WORK TO COMPLETE - Copy every line of the listing below word for word, leaving out the pictures.

DATA EXCERPTS -
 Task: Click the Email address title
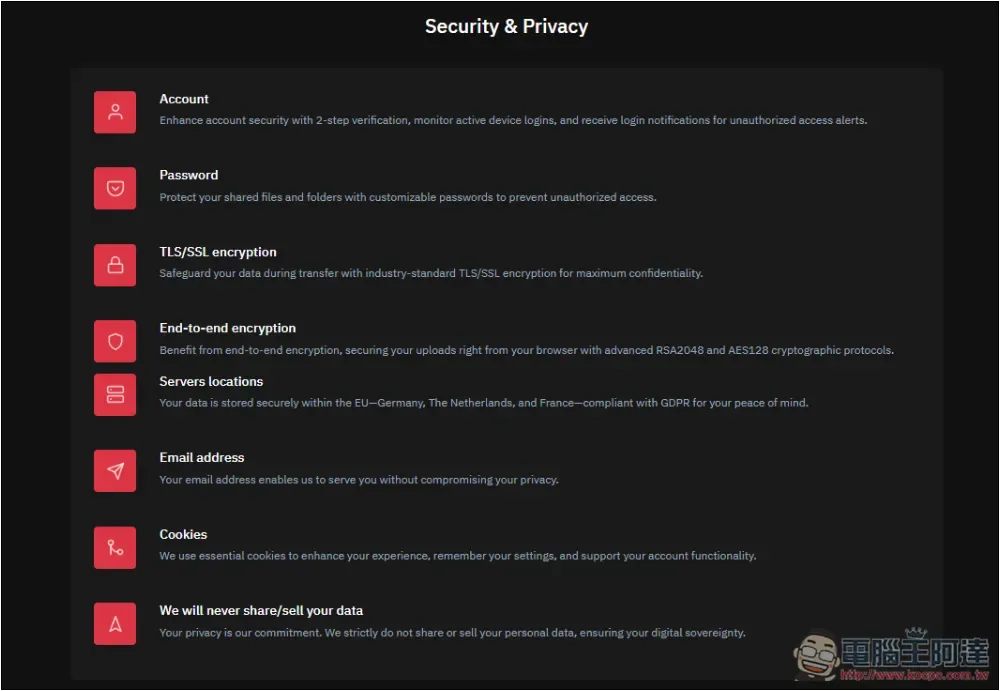pyautogui.click(x=202, y=457)
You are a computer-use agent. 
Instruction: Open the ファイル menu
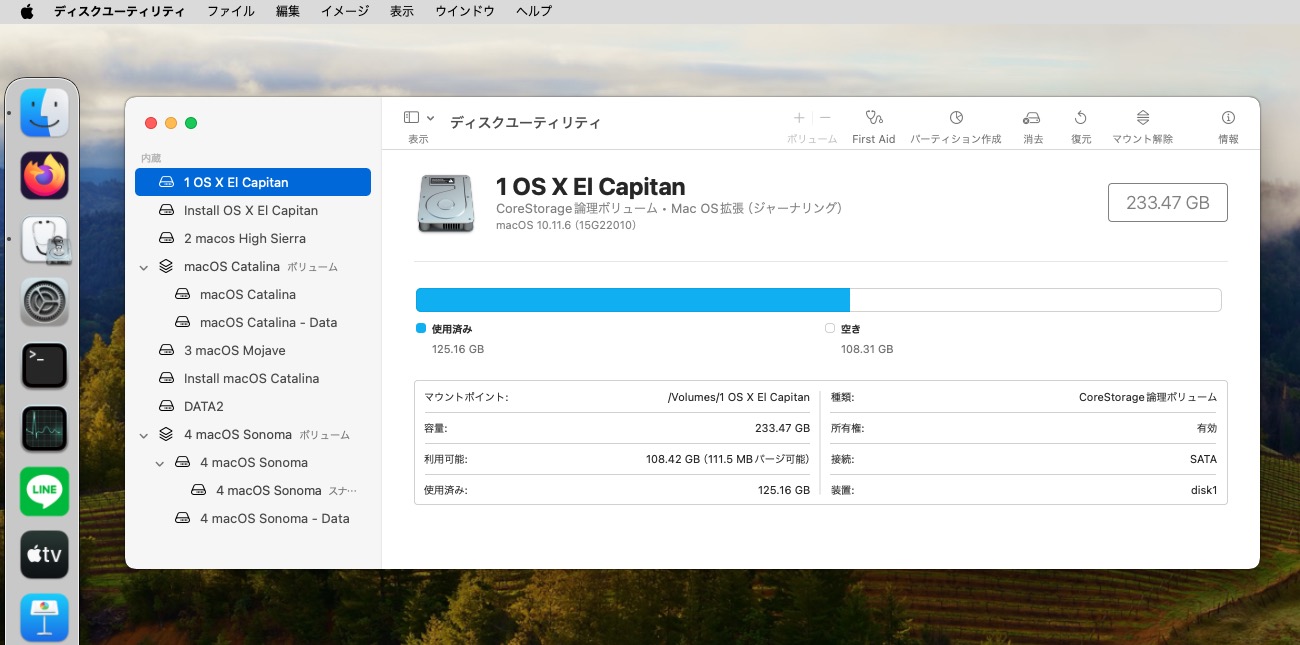coord(230,11)
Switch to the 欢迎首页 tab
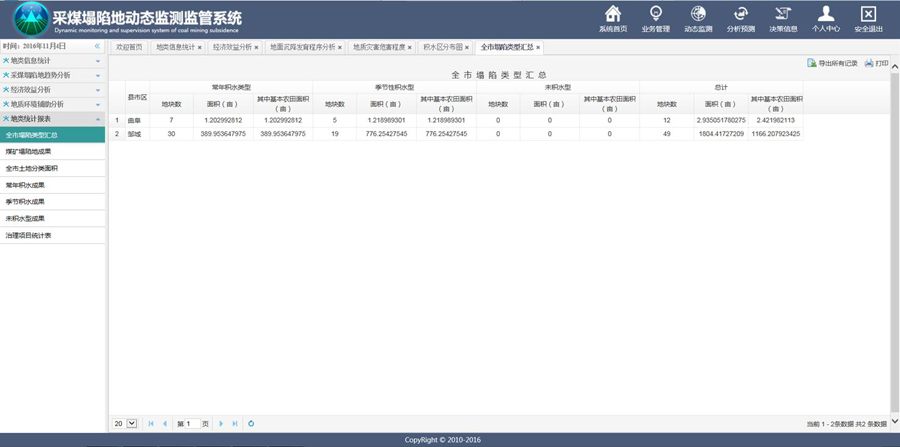Screen dimensions: 900x447 pyautogui.click(x=129, y=47)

ANSWER TO THE PROBLEM -
 Task: Click the Email address title
pyautogui.click(x=202, y=457)
You are a computer-use agent. 
Instruction: Open the ファイル menu
coord(230,11)
Switch to the 欢迎首页 tab
Screen dimensions: 900x447 pyautogui.click(x=129, y=47)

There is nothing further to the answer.